DUBAI // A school in the capital is keen to lay to rest rumours circulating since police were called in by the parents of a child injured during football trials.
The incident happened at Al Yasmina, a British curriculum school in Abu Dhabi, on January 8. There was a collision between an Emirati and a British pupil, both 11, and the Emirati was examined by a teacher trained in first aid before going home.
His parents reported the matter to the police the following morning, and officers visited the school and took the British boy to a police station.
But the Emirati family later dropped the case, according to a spokesman for Aldar Academies, which owns the school.
The incident has sparked much speculation. There were claims the British boy had been kept in a cell overnight and that the matter had been hushed up, but these were categorically denied by the spokesman.

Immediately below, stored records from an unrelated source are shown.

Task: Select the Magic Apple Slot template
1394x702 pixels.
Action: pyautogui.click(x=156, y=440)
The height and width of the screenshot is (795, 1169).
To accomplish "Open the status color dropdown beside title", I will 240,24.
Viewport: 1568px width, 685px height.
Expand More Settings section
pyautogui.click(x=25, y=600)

"To confirm, there was an incident early last month during a football match at Al Yasmina in which an Emirati child was hurt in a tackle by an English boy as part of a run of play," he said.
"The parents were naturally upset and involved the police, but dropped the case later in the day after discussions with the school and the English boy's parents and have pursued no further action.

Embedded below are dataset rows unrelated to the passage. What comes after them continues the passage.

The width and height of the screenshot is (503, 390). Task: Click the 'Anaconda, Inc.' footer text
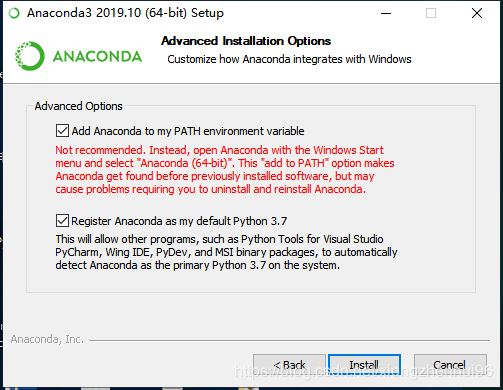47,339
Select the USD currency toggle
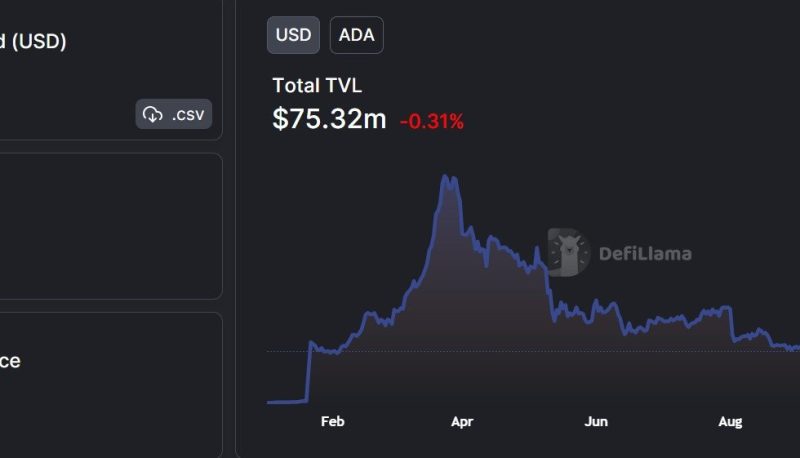The height and width of the screenshot is (458, 800). pos(293,35)
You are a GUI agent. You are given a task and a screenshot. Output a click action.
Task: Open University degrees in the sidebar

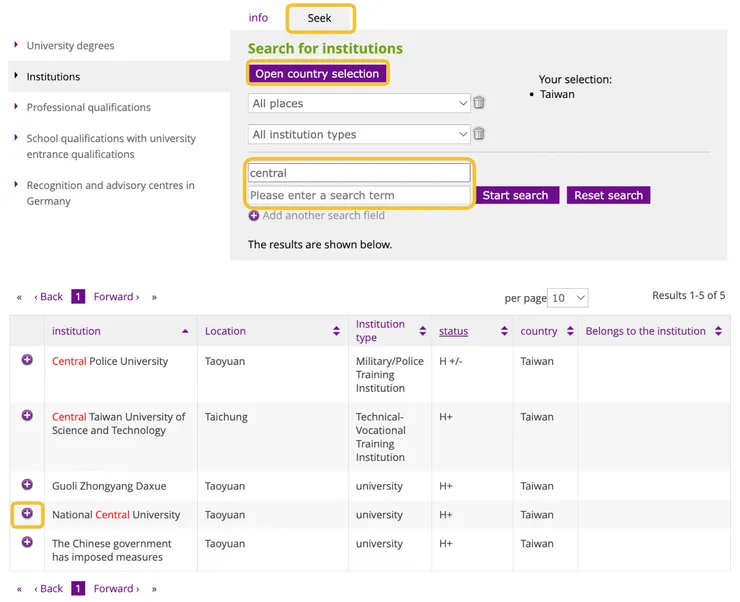pos(70,45)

"The parents of the injured child have enrolled two other children into the school since."
The British boy's mother works at the school and is understood to have been with her son when he was at the police station.
The spokesman said two parents' evenings were held to explain the situation, and school head Darren Gale sent two letters about the incident to parents.

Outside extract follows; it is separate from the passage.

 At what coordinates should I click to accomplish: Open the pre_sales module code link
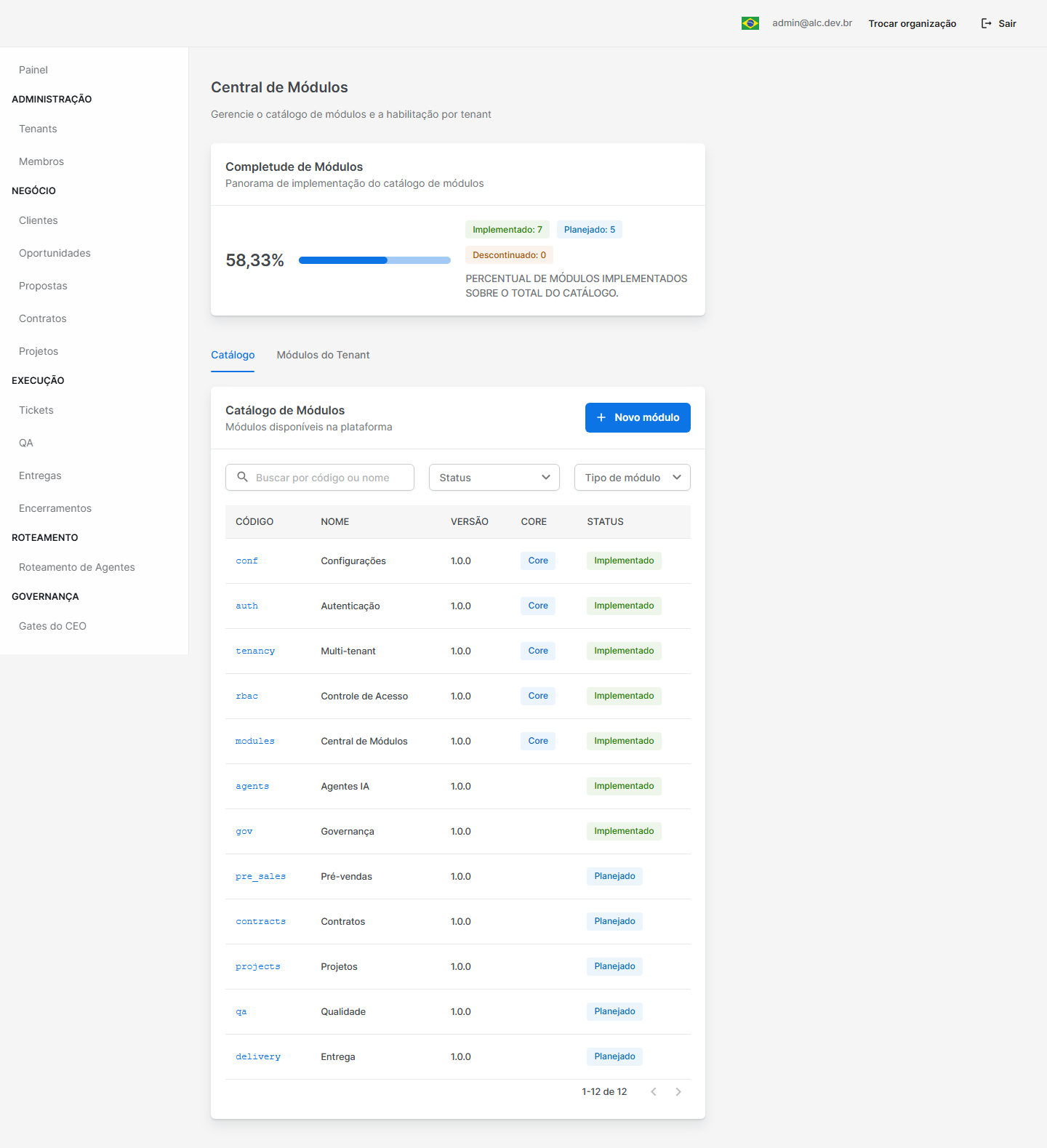point(260,876)
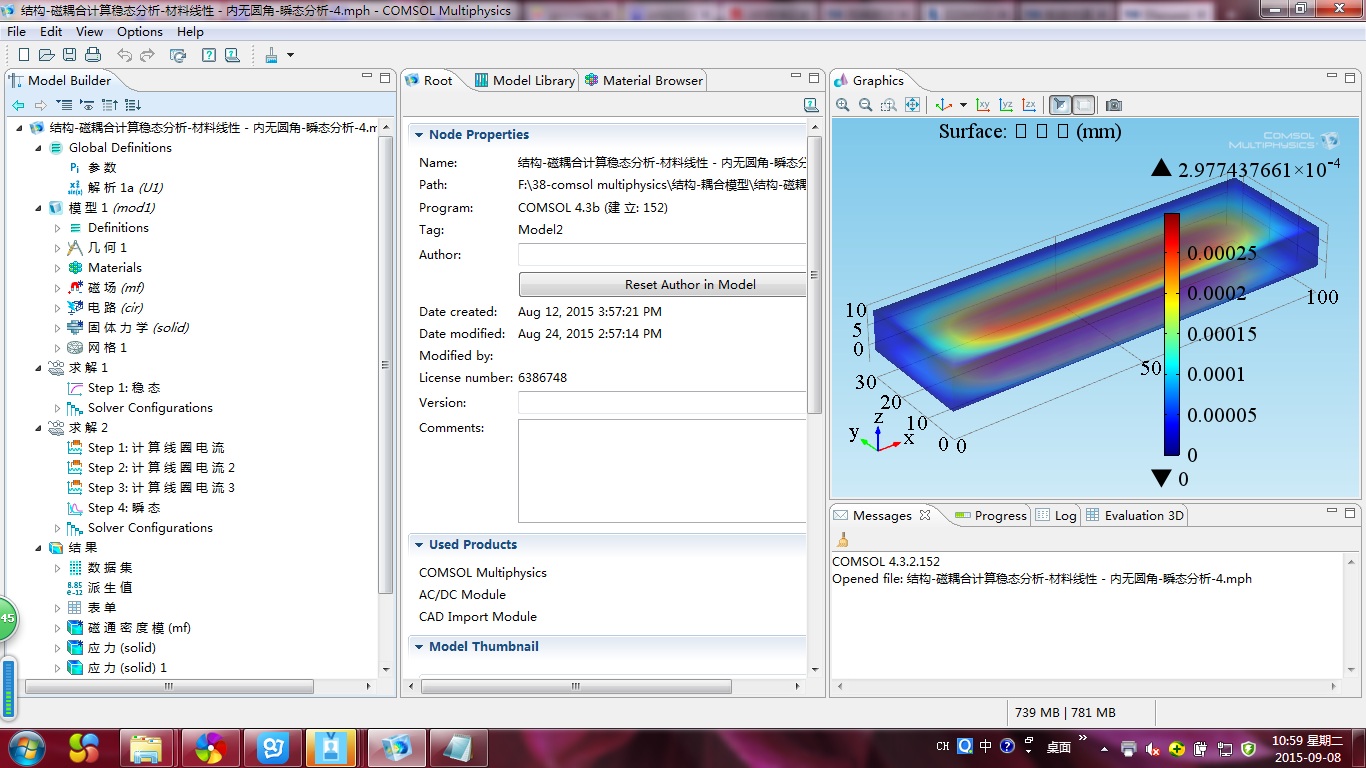The height and width of the screenshot is (768, 1366).
Task: Switch to xy-plane view
Action: click(x=983, y=105)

In the second letter, dated February 13, Mr Gale said: "I can relay that both children and parents are well and the matter has been finalised and closed."
He said the school had reviewed its procedures for dealing with accidents. "I am reassured, and reassure parents that the systems and processes we have in school are robust."
Al Yasmina is introducing a code of conduct and consent form for sport that will come into effect on Sunday when the pupils return after the mid-term break.
The code requires teachers and coaches to "insist on fair play, and never to tolerate gloating, foul play, fighting or foul language".
A spokeswoman for the British Embassy said the mission had a long-standing policy of not commenting on matters involving minors.